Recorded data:

= = =

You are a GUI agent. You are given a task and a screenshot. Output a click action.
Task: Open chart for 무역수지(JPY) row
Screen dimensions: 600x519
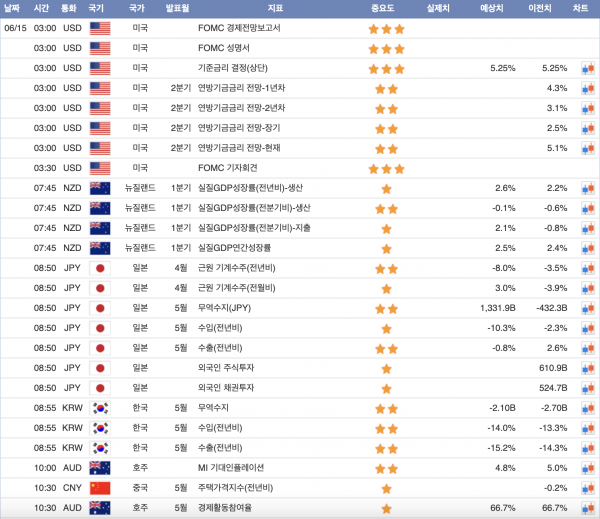[x=587, y=308]
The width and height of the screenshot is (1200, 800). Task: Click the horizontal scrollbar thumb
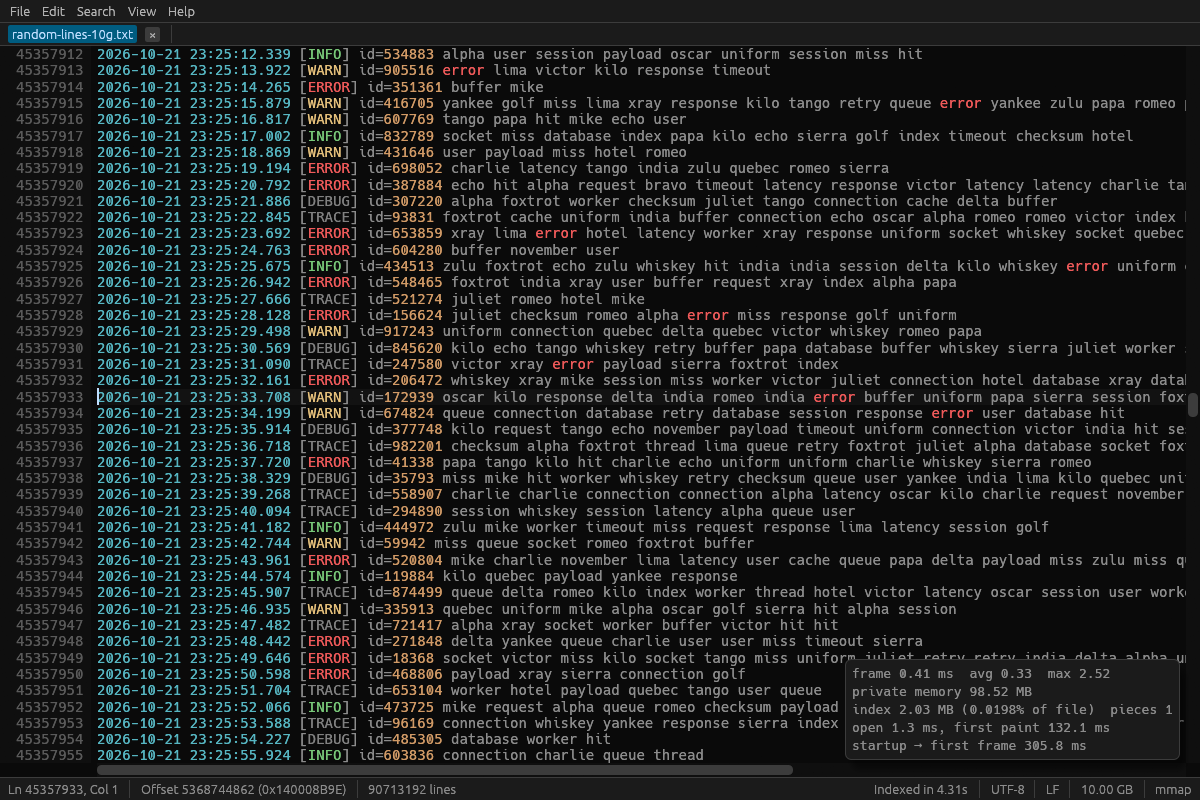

= = =

To do: Please give the number of lines in the entries that contain the word "screenshot", and nothing besides it.

Result of the task: 2